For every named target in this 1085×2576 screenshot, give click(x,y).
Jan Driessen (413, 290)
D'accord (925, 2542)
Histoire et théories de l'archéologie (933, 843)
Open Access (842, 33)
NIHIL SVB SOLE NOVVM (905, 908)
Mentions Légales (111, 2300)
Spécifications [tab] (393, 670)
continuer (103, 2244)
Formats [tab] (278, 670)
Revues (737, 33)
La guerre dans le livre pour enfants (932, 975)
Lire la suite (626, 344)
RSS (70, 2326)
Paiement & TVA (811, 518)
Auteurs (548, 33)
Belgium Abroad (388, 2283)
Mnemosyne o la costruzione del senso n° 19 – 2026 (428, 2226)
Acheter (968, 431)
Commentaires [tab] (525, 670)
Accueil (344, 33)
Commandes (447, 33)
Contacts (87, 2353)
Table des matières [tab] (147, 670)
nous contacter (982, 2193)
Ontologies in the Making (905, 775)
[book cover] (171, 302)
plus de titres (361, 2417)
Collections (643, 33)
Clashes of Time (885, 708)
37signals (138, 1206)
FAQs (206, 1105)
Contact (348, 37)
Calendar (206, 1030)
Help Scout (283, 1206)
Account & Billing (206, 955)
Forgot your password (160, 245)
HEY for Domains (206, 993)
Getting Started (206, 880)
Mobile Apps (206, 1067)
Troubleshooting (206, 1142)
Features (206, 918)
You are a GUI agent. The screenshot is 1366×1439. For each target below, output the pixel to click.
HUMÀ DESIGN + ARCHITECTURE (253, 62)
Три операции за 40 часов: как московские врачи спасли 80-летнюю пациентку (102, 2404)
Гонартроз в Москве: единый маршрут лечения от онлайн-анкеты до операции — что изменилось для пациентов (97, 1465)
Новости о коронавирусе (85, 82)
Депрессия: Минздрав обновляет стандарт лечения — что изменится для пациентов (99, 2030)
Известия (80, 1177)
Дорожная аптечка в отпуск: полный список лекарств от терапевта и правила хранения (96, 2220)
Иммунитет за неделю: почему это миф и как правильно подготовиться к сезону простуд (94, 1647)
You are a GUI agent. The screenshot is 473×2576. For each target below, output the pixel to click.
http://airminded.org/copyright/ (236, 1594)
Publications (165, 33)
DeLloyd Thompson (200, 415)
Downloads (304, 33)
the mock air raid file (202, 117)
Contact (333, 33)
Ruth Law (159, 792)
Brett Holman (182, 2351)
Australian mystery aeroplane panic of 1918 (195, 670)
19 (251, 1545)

══════════

* What the exercise asks *
The line with "Ruth Law (159, 792)", plus every line after it through the end of the listing, needs to be repeated exactly; nothing else belongs in the reply.

* Answer below *
Ruth Law (159, 792)
Brett Holman (182, 2351)
Australian mystery aeroplane panic of 1918 (195, 670)
19 (251, 1545)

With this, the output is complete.